Interestingly enough, our current election in the US showed how this works with the rights and royalties of music. One infamous trumps of a content creator being able to call for the cease and desist of their content not being used in public for the advancement of a public figure is Dee Snyder of Twisted Sister saying he won't take Paul Ryan using the song “We're Not Going To Take It” to be used as part of Paul Ryan's campaign songs. Now, if I 'I bought it, I own it!' was truly the way things worked, Paul Ryan wouldn't have to give in to Dee Snyder's protest for using the Twisted Sister song.

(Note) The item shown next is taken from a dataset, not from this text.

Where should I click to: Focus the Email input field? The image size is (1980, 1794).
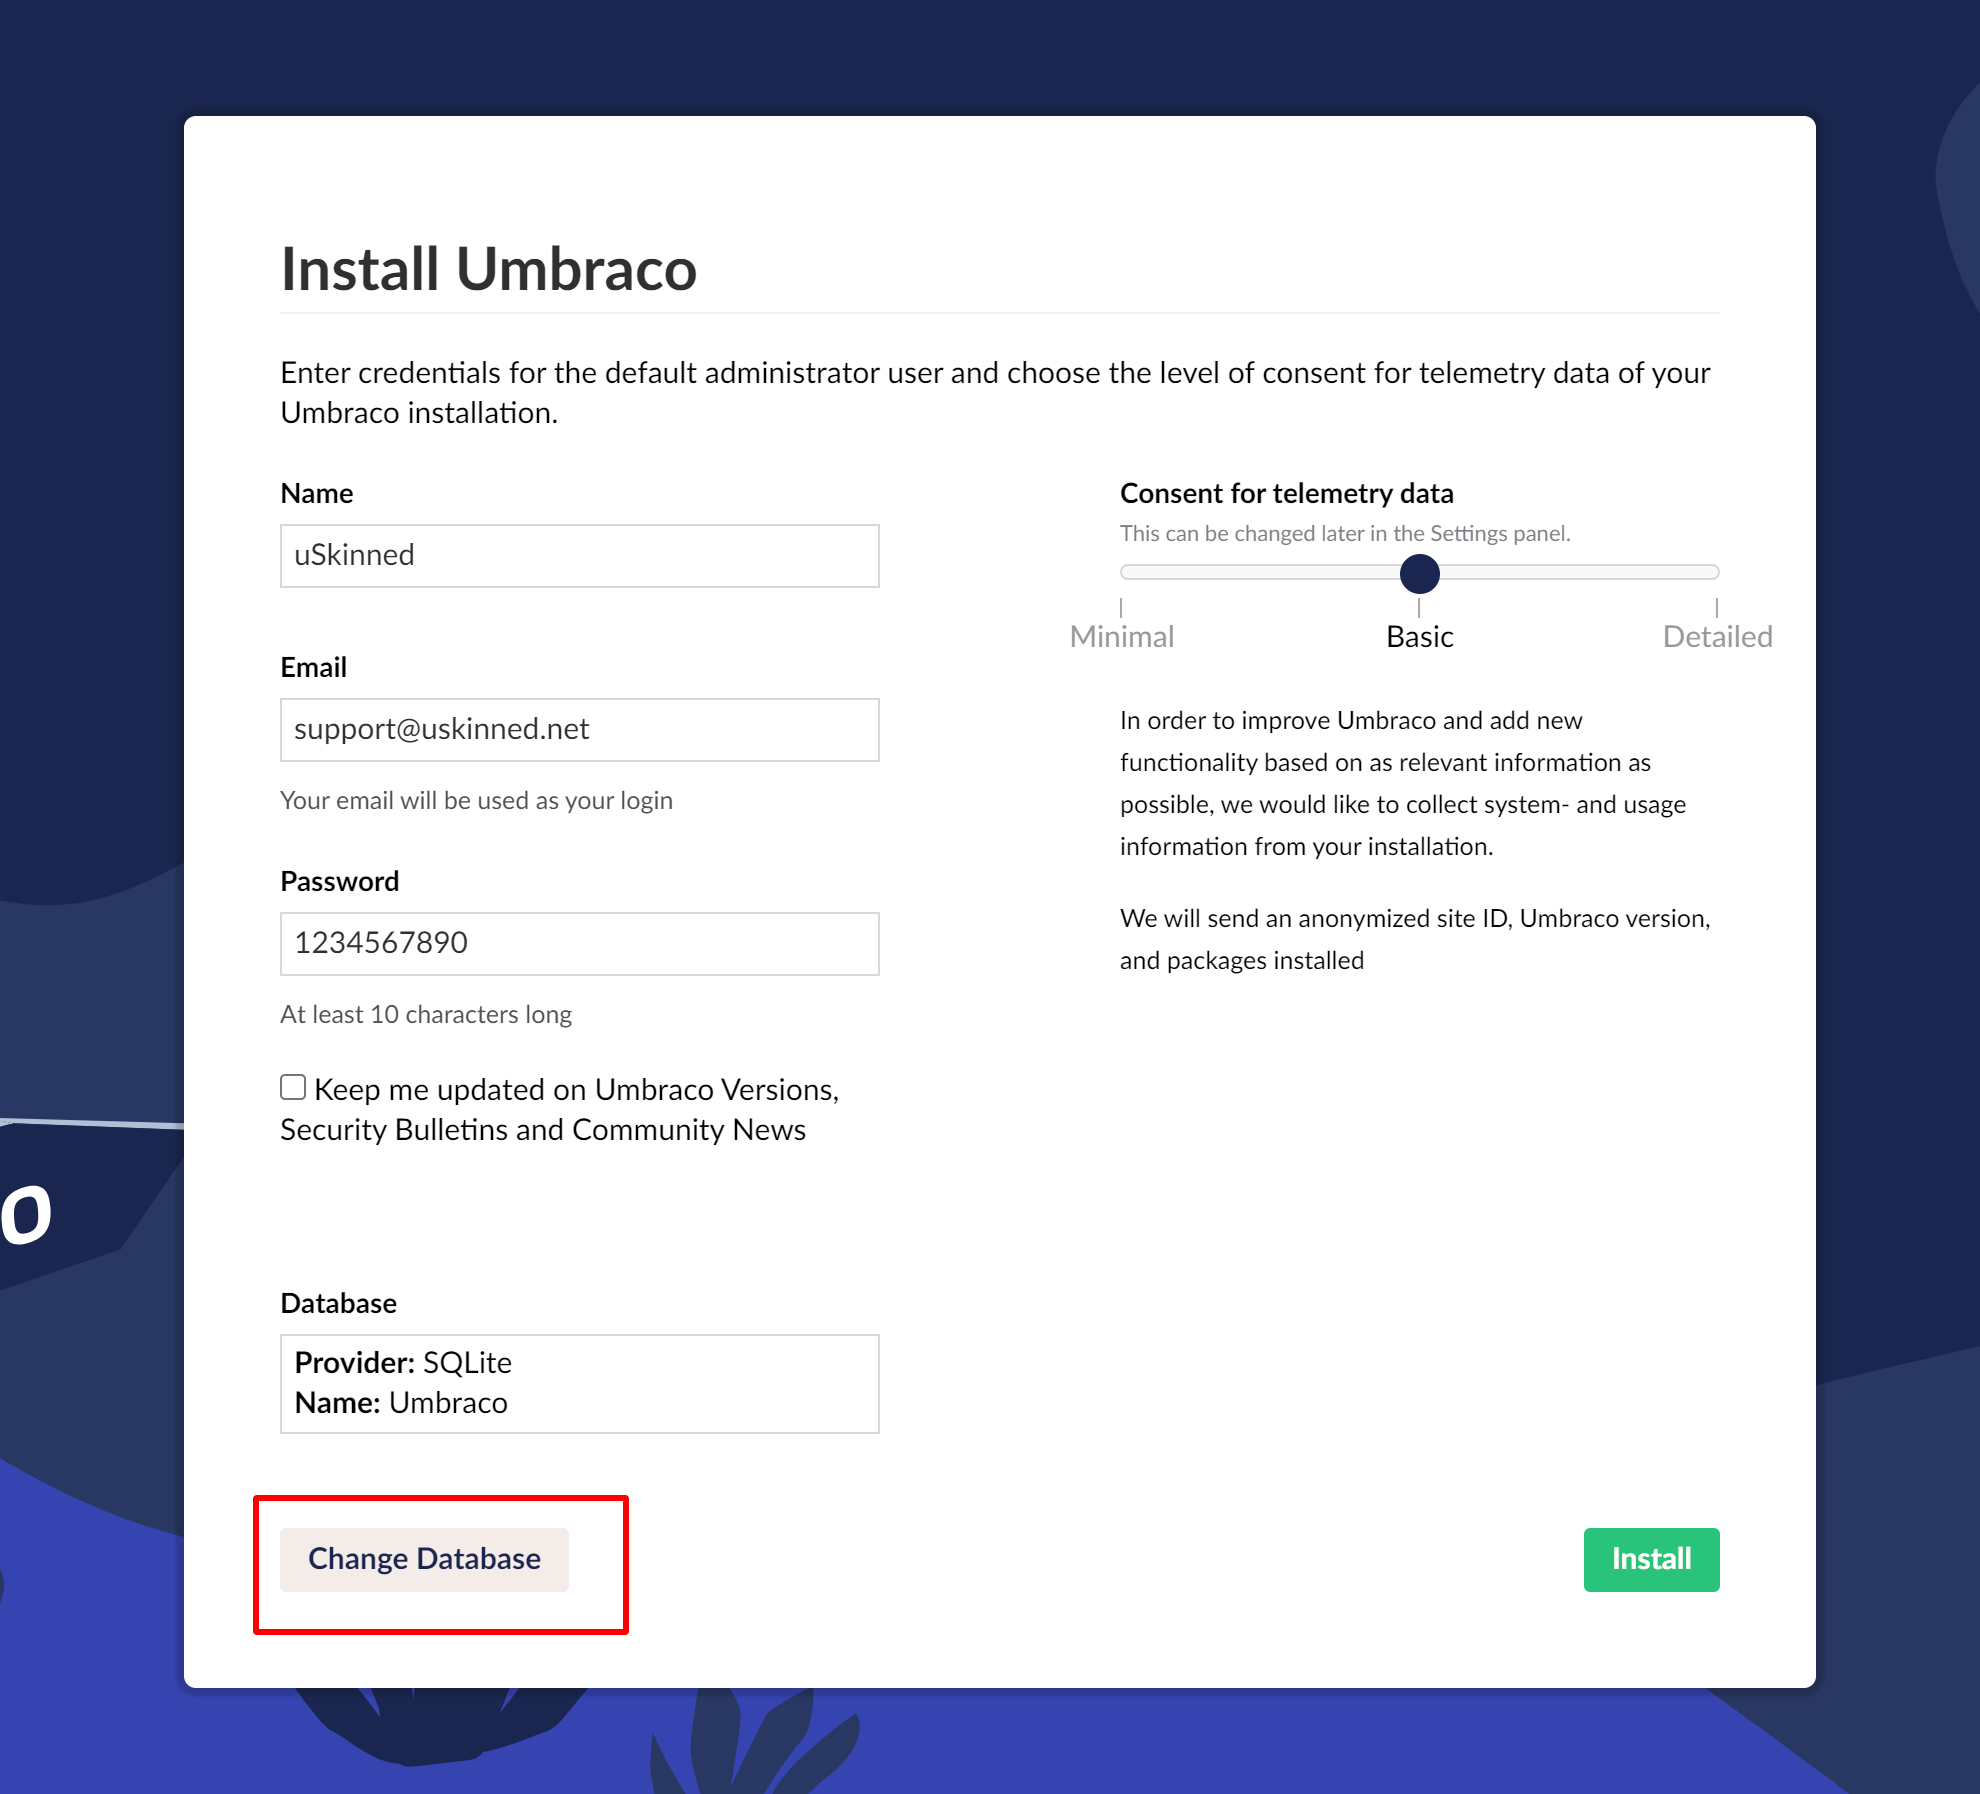click(579, 730)
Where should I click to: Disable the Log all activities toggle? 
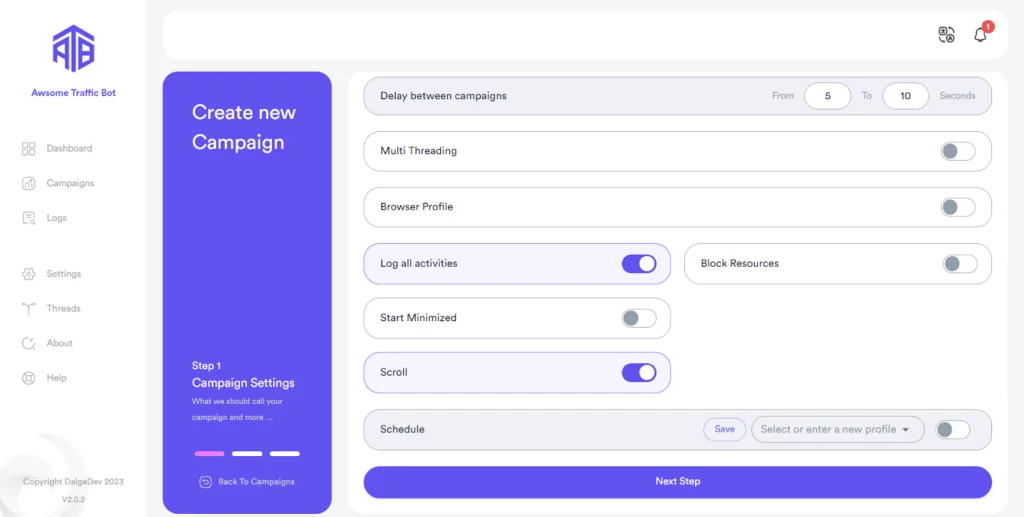[639, 264]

I think the point is clear that, even if you own a copy of a creation made by someone else, it doesn't automatically grant you the ability to use that creation for any and all reasons that you desire to. Now, the reasons why people irl can push the enforcement of this easier than SL and OpenSim is because the cost of litigation makes it difficult for most and so that the cons of trying to go after illegitimately got content outweigh the pros of doing so. So thus, the closed commercial grids seem to be safe havens for content creators.
Nothing is really for free, and you can't expect that everything you buy is yours to use however you want.